## DATASET
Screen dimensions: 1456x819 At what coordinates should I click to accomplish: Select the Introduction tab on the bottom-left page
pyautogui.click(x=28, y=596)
--
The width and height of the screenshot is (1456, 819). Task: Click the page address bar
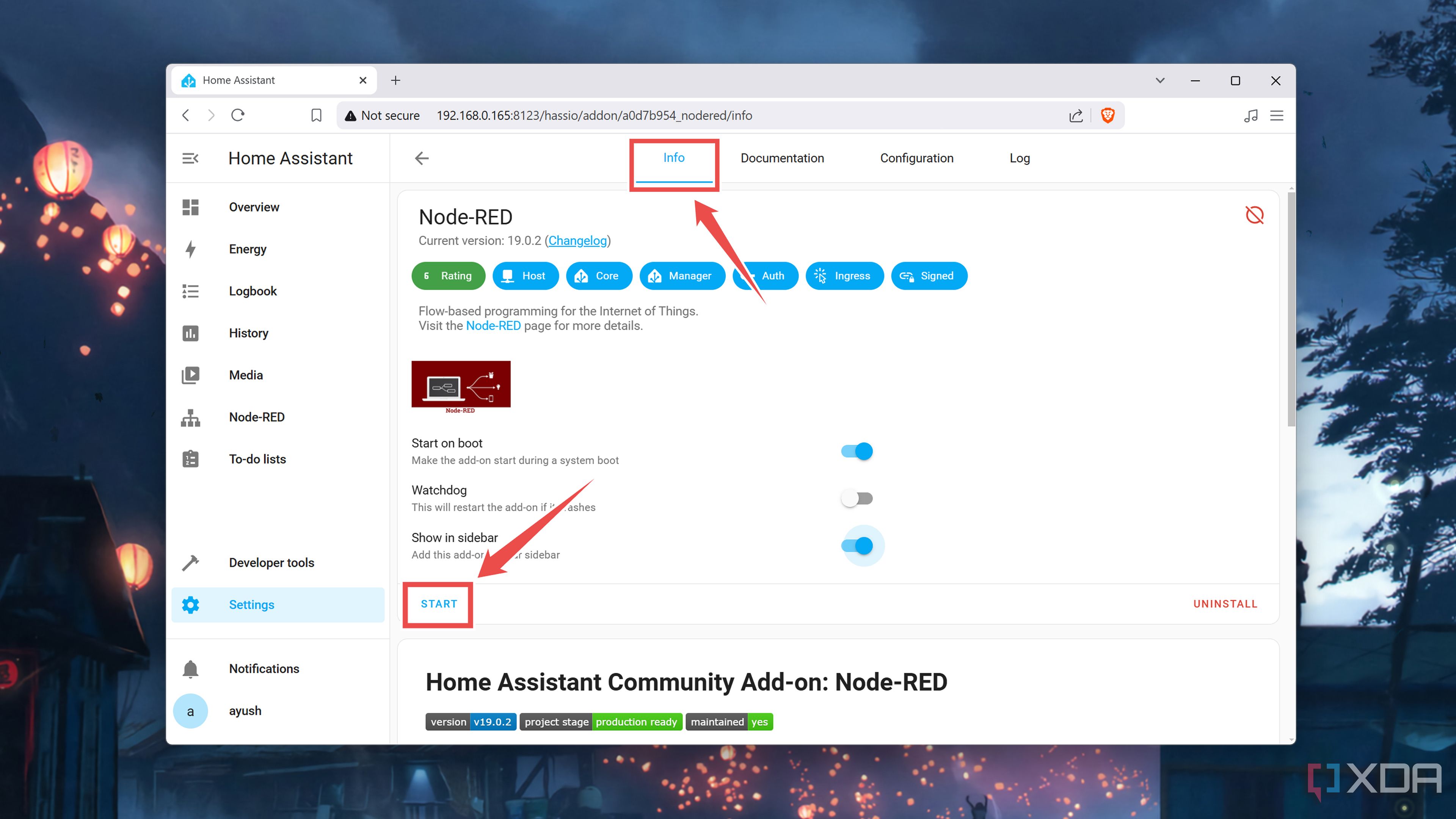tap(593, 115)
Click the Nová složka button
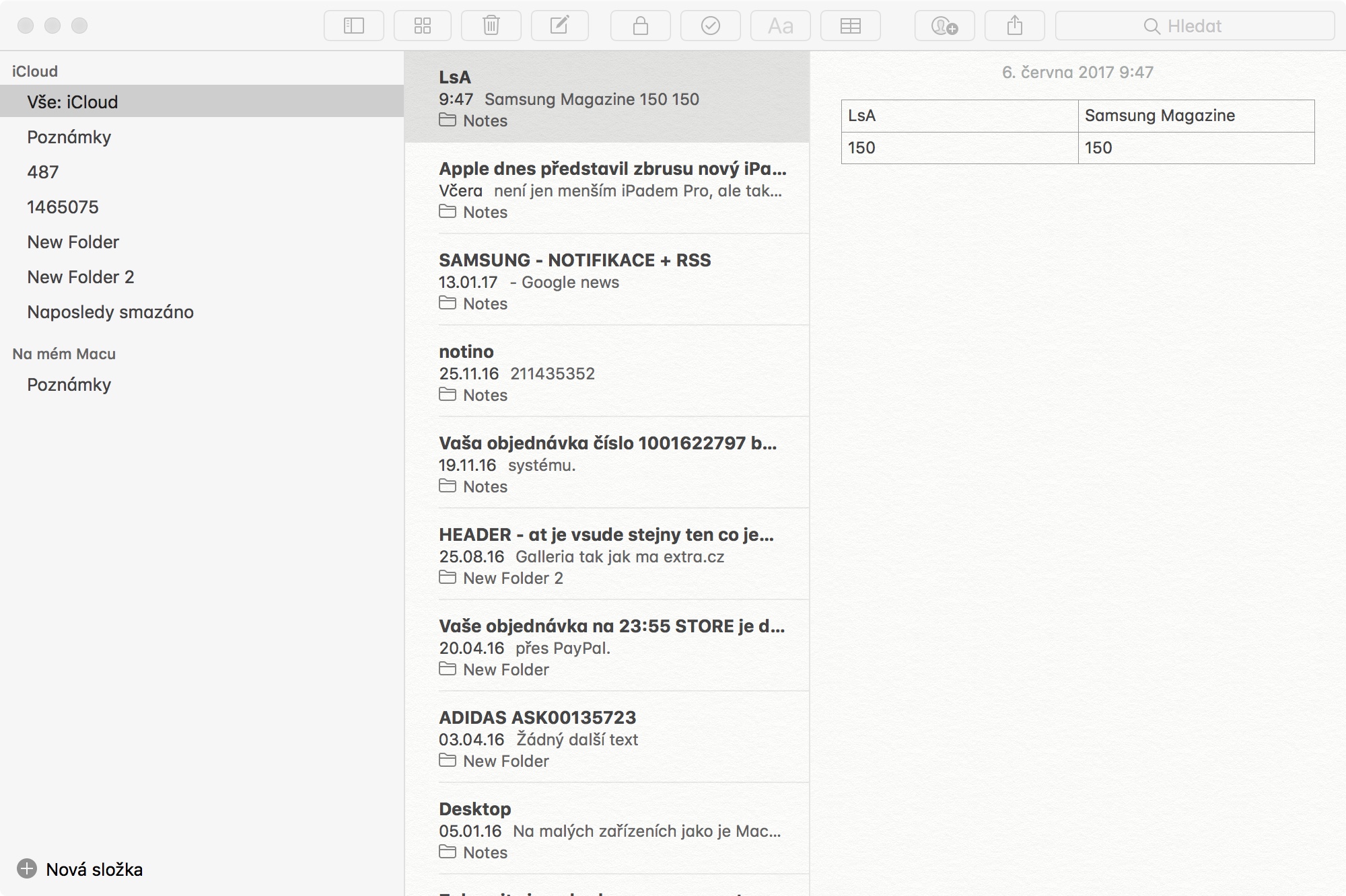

## ASSIGNED TASK
Text only, no pictures: please print exactly the lines above from the line with "The width and" up to and including the line with "Click the Nová složka button", and nothing else.

## REPLY
The width and height of the screenshot is (1456, 819). Task: Click the page address bar
tap(593, 115)
Click the Nová složka button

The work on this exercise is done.